FH is located on chromosome 1 (1q42.3–43) and loss of heterozygosity studies support its role as a tumor suppressor gene. A genetic founder effect has been described for seemingly unrelated patients with similar clinicopathologic features. Initial descriptions of the syndrome focused entirely on the uterine abnormalities and dermatologic manifestations, referring to the syndrome as multiple cutaneous and uterine leiomyomatosis or multiple leiomyomatosis. Renal cortical tumors are typically found in 2% to 21% of affected individuals. The discrepancy between expressions of these 2 phenotypic findings has prompted some investigators to subclassify the disease based on phenotype. Biallelic loss of FH in several published models indicates that aberrant signaling may be mediated through HIF-dependent pathways, suggesting that mechanisms of pseudohypoxia or apoptosis may play roles in tumorigenesis similar to VHL. Reports of clear cell histology with FH mutation in a patient with HLRCC may support a common mechanism of tumorigenesis through HIF activation.
Management Summary for HRCs
A therapeutic and preventive strategy in patients with HRC requires coordinated multimodality care, which serves to minimize treatment related morbidity and preserve renal function.

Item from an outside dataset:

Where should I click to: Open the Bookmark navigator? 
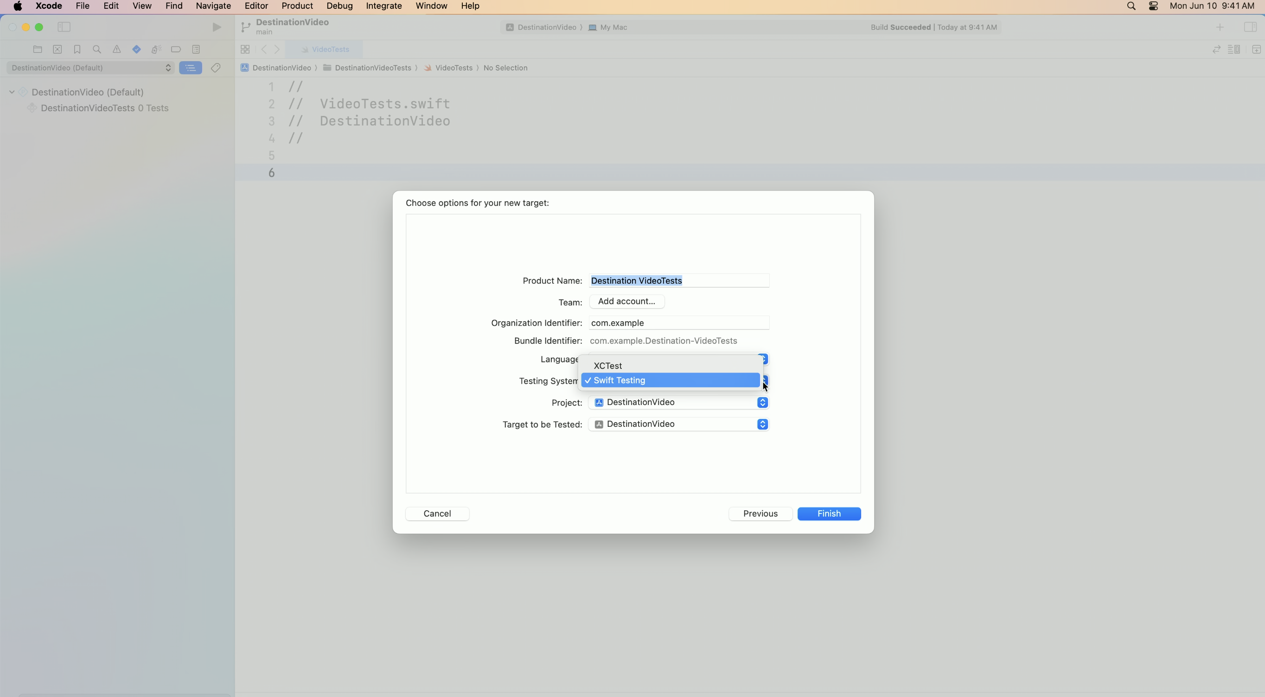pyautogui.click(x=77, y=49)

The general approach to HRC includes screening tests and physical examinations, as well as a regimented schedule of follow-up appointments. Recent advances in nephron-sparing techniques that prioritize functional kidney preservation and expectant management of lesions have diminished kidney-related mortality and chronic renal dysfunction. Retrospective studies have demonstrated the safety of observation of solid renal masses to a diameter of 3 cm. Minimally invasive surgical procedures for multiple partial nephrectomies have also been used satisfactorily at experienced centers, including tumor ablation performed in prospective clinical trials. Long-term outcomes with regard to efficacy and renal function have not been reported.

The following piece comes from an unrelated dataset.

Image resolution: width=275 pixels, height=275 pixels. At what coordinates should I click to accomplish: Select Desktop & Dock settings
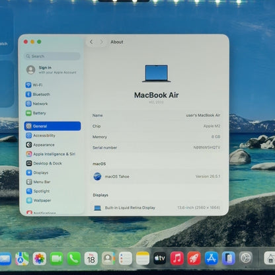pos(44,163)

Syndrome-specific management strategies have also been developed. VHL mutation carriers require neurologic, otologic, ophthalmologic, and endocrine follow-up involving magnetic resonance imaging (MRI)/CT scanning. The development of pheochromocytomas can complicate patient management, increasing the risk of intracranial bleeding in patients at risk for CNS or ocular hemangiomas. Annual functional adrenal studies, and secondary meta-iodobenzylguanidine immunoscintigraphy are often indicated. Medical management before surgical resection is the most frequent management strategy. Partial adrenalectomy for a solitary adrenal gland or bilateral lesions can be safely performed to avoid steroid replacement therapy.

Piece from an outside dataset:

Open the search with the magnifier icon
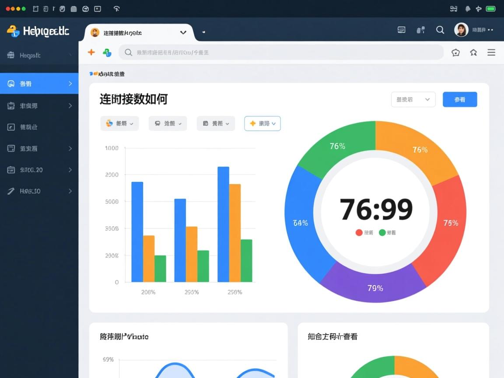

HLRCC management differs from other HRC syndromes because of the aggressive nature of renal tumors. Among affected individuals, rapid distant disease progression, even when the primary tumors are small, is usually the case. This is also evident in pediatric patients. As a result, thorough and early imaging assessment, close follow-up, and rapid intervention is the management paradigm for these patients. Nephron-sparing surgery is less well established in this setting, and complete wide excision, including lymph node dissection, should be attempted. Preoperative positron emission tomography scans may prove beneficial in cases where lymph node or nonlocalized disease is suspected.